Trecho da página =>
-=-=-=-=-
O desafio da reformulação do sentido e funcionamento das políticas públicas, na verdade, vai além da questão da juventude. Muitas políticas se alimentam ainda de modelos do século XX. Por ora, há poucas ações que dialogam com a contemporaneidade do século XXI, o que significa apontar não só o que devemos fazer para termos um futuro melhor, como no caso da mudança climática, mas entender de que modo vivem hoje as pessoas, o que elas pensam e o que conseguem almejar como projetos diante de suas experiências.

Um bom exemplo para além da juventude é pensar em políticas no seu estrato populacional inverso: os idosos. Programas que tocam no crescente envelhecimento da população concentram-se, no mais das vezes, na garantia de uma renda de aposentadoria e em algumas ações de cuidados assistenciais. Só que o aumento da expectativa de vida é acompanhado de novas ambições e projetos dessas pessoas, em termos de lazer, cultura e até participação no mundo do trabalho. Além disso, um olhar antenado com o século XXI deveria conceber políticas públicas que nos preparassem, ao longo da vida, para envelhecer com qualidade, e não apenas para atuar quando os males do tempo mal digerido chegarem.
-=-=-=-=-
O que fazer =>
**a)** Extraia do texto sobre políticas públicas, sem nenhuma alteração, o trecho de "Um bom exemplo" a "mal digerido chegarem.".
**b)** Responda sim ou não para indicar se cada afirmação a seguir concorda com o texto sobre políticas públicas, e cite literalmente as palavras do texto que decidem cada caso. (i) Muitas políticas ainda se baseiam em modelos do século XX. (ii) Os programas voltados ao envelhecimento da população concentram-se, em geral, em lazer e cultura. (iii) Há muitas ações que dialogam com a contemporaneidade do século XXI.

Trecho dos dados =>
-=-=-=-=-
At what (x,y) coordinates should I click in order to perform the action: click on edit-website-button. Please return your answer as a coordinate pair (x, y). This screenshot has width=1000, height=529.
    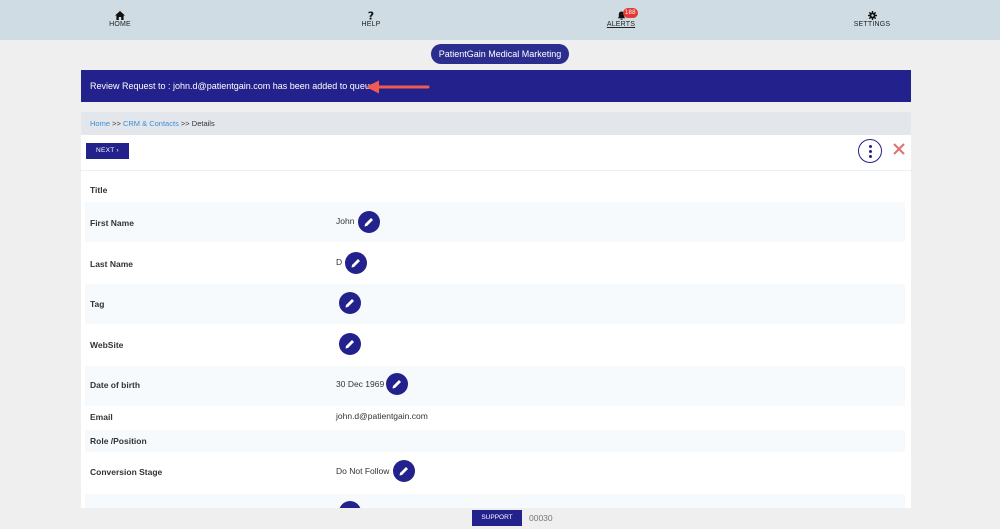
-=-=-=-=-
Resultados do exercício =>
**a)**
Um bom exemplo para além da juventude é pensar em políticas no seu estrato populacional inverso: os idosos. Programas que tocam no crescente envelhecimento da população concentram-se, no mais das vezes, na garantia de uma renda de aposentadoria e em algumas ações de cuidados assistenciais. Só que o aumento da expectativa de vida é acompanhado de novas ambições e projetos dessas pessoas, em termos de lazer, cultura e até participação no mundo do trabalho. Além disso, um olhar antenado com o século XXI deveria conceber políticas públicas que nos preparassem, ao longo da vida, para envelhecer com qualidade, e não apenas para atuar quando os males do tempo mal digerido chegarem.

**b)**
(i) Sim: "Muitas políticas se alimentam ainda de modelos do século XX."
(ii) Não: "concentram-se, no mais das vezes, na garantia de uma renda de aposentadoria e em algumas ações de cuidados assistenciais."
(iii) Não: "há poucas ações que dialogam com a contemporaneidade do século XXI"